12 Ekim 2014 Pazar

Gadir-i Hum Bayramı


Bir İranlı çocuğun gözünden Gadir-i Hum*

18 Zilhicce, Gadir-i Hum Günü, ilk günden itibaren Şiîler için bir bayram günü olmuştur. Bu konuda Masum İmamlardan (as) nakledilen çok sayıda hadis bulunmaktadır. Eserlerinde, ezcümle el-Muknia’sında, Gadir-i Hum bayramıyla ilgili açıklamalarda bulunan Şeyh Müfid (ö. 413/1022) bu günde oruç tutmanın ve iki rekât namaz kılmanın sünnet, müstehap olduğunu yazar. Kimi Şiî kaynaklarda, söz gelimi Kuleynî’nin el-Kâfi’sinde, bu günde cemaatle bayram namazı kılınmasından, bu namazda hutbe okunmasından ve Hz. Ali’nin (as) imametinin anlatılmasından söz edilmiştir.

Eski Gadir-i Hum Bayramı kutlamalarında Şiîlerin, Hz. Peygamber’le Hz. Ali arasındaki kardeşlik akdine hürmeten, birbirleriyle kardeşlik (uhuvvet) akdi yaptıkları bilinmektedir.

Şiî hanedanı Büveyhîler Bağdat’a hâkim olduktan sonra, Sultan Muizzüddevle'nin 18 Zilhicce 352/7 Ocak 964 tarihini bayram ilan etmesinden itibaren, Gadir-i Hum Bayramı resmî olarak kutlanmaya başlanmış, Şiîler bayram ritüellerini açıkça uygulama imkânı bulmuşlardır. İbn Kesir’in bildirdiğine göre Gadir-i Hum günü, Bağdat'ta çarşı ve pazarlar diğer bayramlarda olduğu gibi gece geç saatlere kadar açık kalmış, borazanlar çalınmış, ateşler yakılmış, meşaleler kurulmuştur. Bu bayramın bir başka boyutu da Şiîlerin sabahleyin erkenden Mekabir-i Kureyş’e, yani Kazımiyye'ye giderek İmam Musa el-Kazım ve İmam Muhammed el-Cevad’ın (as) türbelerini ziyaret edip burada namaz kılmalarıdır. Bayramın gecesini namaz kılarak geçirmek, bayram sabahı yeni elbiseler giymek, köle azat etmek, ziyafet vermek ve yabancı ve garip kimselerin ziyafet ve ikramlara katılmalarını sağlamak da bu bayramın diğer tamamlayıcı unsurlarıdır. Gadir-i Hum Bayramı’nın, bazı yıllar hariç olmak üzere, tüm Büveyhîler döneminde kutlandığını gösteren bilgiler bulunmaktadır. 

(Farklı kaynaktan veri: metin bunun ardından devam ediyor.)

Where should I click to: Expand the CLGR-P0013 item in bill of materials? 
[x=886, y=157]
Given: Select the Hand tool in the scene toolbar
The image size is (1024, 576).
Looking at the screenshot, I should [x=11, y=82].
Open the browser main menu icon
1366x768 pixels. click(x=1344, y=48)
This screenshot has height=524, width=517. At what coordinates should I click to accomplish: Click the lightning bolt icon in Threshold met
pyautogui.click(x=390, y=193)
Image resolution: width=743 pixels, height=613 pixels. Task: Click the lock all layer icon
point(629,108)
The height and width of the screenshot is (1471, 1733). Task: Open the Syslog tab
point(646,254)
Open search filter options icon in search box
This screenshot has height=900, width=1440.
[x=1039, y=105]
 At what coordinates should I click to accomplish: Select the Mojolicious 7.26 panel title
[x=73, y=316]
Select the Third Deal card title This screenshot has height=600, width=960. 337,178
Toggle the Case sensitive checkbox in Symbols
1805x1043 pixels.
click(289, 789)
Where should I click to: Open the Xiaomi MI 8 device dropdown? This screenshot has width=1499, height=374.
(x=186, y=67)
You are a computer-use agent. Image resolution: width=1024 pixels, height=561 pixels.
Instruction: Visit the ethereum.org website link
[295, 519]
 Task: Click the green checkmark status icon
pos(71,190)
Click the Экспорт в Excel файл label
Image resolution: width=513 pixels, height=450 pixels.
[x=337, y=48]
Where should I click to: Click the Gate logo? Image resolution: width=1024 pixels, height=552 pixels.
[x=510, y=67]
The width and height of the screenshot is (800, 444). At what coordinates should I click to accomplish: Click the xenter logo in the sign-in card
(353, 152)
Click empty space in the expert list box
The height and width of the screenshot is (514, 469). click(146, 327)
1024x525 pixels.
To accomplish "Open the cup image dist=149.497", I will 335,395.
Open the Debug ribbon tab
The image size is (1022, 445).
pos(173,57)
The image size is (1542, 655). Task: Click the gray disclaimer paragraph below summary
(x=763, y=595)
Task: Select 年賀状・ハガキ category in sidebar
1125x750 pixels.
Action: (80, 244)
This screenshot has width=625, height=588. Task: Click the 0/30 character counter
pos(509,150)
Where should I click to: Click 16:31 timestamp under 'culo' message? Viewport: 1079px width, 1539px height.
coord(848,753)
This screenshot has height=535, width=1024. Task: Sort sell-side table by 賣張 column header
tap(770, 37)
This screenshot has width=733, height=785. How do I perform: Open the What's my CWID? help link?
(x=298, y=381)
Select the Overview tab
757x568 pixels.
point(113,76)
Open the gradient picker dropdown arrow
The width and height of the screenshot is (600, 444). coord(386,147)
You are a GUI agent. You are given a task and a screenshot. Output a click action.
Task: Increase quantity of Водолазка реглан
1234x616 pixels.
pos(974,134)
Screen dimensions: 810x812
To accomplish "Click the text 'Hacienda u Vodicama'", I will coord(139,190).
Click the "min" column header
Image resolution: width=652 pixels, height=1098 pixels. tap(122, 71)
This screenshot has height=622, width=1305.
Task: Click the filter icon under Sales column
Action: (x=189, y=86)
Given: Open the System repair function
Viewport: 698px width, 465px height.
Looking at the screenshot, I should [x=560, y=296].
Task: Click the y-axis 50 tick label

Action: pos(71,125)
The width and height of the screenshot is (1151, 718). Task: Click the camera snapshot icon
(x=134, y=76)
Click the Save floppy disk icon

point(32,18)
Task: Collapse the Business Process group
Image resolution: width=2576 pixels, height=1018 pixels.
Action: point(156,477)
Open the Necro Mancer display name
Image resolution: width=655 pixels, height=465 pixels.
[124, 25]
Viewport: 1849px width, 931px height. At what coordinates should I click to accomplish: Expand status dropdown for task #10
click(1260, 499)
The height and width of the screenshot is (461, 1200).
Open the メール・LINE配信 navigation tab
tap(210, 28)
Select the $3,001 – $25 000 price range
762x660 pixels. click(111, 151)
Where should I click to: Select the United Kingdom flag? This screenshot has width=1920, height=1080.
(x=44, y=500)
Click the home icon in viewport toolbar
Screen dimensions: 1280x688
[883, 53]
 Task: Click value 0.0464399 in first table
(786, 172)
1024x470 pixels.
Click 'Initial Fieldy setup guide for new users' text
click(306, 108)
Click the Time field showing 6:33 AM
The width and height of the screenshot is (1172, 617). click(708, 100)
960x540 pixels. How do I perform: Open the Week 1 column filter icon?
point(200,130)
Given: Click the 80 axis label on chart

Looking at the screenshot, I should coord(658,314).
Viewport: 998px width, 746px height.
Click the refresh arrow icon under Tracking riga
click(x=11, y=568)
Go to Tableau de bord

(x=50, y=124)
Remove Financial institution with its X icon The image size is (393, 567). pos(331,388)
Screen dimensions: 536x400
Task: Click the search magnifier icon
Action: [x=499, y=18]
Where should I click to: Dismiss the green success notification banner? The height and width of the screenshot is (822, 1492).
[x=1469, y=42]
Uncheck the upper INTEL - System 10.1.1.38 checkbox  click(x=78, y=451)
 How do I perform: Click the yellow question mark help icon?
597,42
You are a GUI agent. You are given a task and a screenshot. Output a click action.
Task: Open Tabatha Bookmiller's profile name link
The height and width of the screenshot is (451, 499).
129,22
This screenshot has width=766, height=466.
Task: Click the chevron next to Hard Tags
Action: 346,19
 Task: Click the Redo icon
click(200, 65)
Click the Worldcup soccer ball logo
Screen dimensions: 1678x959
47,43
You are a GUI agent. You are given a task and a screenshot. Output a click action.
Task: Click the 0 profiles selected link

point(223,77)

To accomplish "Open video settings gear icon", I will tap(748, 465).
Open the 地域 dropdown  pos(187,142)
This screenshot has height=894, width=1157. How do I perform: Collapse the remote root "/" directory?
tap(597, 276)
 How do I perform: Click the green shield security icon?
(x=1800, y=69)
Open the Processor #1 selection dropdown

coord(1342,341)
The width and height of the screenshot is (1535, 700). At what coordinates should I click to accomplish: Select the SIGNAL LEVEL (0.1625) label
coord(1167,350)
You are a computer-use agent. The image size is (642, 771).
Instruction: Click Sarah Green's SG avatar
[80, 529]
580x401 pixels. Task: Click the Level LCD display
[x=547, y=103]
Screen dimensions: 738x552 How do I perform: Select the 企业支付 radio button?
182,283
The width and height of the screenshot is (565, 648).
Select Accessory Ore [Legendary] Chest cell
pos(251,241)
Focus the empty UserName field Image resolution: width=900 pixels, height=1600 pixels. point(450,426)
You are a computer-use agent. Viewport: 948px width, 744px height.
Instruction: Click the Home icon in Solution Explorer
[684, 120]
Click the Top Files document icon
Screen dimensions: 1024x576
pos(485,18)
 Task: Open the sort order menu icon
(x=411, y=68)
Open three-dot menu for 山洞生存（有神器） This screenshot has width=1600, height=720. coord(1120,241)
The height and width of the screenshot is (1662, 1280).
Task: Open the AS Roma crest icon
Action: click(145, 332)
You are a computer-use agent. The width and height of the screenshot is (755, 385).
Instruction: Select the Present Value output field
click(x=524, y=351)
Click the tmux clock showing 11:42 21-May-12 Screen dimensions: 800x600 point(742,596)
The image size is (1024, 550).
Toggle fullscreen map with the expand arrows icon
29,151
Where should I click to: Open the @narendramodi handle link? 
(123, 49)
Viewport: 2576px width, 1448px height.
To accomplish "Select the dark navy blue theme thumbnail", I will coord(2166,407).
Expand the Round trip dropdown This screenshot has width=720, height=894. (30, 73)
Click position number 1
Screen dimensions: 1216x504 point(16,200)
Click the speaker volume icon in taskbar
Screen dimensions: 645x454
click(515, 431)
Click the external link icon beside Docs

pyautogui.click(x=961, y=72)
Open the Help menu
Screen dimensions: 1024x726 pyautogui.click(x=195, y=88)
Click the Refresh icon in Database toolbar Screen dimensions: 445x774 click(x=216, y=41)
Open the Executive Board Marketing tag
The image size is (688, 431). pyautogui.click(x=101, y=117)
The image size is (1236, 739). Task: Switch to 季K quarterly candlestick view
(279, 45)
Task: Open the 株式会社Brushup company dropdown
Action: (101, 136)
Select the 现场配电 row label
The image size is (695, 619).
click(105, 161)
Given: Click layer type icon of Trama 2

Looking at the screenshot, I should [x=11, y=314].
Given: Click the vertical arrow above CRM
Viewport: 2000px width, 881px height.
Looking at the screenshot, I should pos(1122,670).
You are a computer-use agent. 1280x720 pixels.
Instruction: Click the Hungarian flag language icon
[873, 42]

Büveyhîler döneminde Bağdat'ta başlayan Gadir-i Hum Bayramı, bilahare İsmailî Fatımîler tarafından da benimsenerek, el-Muizz’in Mısır’a gelmesinden sonra, 362/973 yılından itibaren, başkent Kahire'de ve Fatımî topraklarının başka şehirlerinde kutlanmaya başlanmıştır. Mısırlı ve Meğaribelilerin toplanarak dua ettikleri bu gün, ilk yıllarında basit bir tören şeklinde kutlanırken, daha sonraki yıllarda Fatımîlerin kutladığı en büyük bayramlardan biri olmuştur.

Kutlama, vezirin Küçük Batı Sarayı’na (Kasrü’s-Sagiri’l-Garbî) davet edilmesiyle başlardı. Ardından halife, etrafındakilerle ve onların gerisinde bulunan emirlerle birlikte, askerî tören düzeninde, kortej halinde, saraydan çıkardı. Bu korteje, tüm devlet ricali, Kahire ve Fustat valileri ile devletin en başından en alttaki memura kadar, en üst komutanlardan askere kadar herkes katılırdı. Kortej, Meşhed-i Hüseynî’ye kadar gider, meşhedi selamlar, ardından saraya geri dönerdi. Kadı, saraydaki büyük salona hutbe okunması için yerleştirilen dokuz basamaklı kürsüde hutbe okur, halife balkondan seyrederdi. Kadı, hutbede Gadir-i Hum hadisini okur, ardından cemaate iki rekât namaz kıldırırdı. Daha sonra tebrikler kabul edilirdi.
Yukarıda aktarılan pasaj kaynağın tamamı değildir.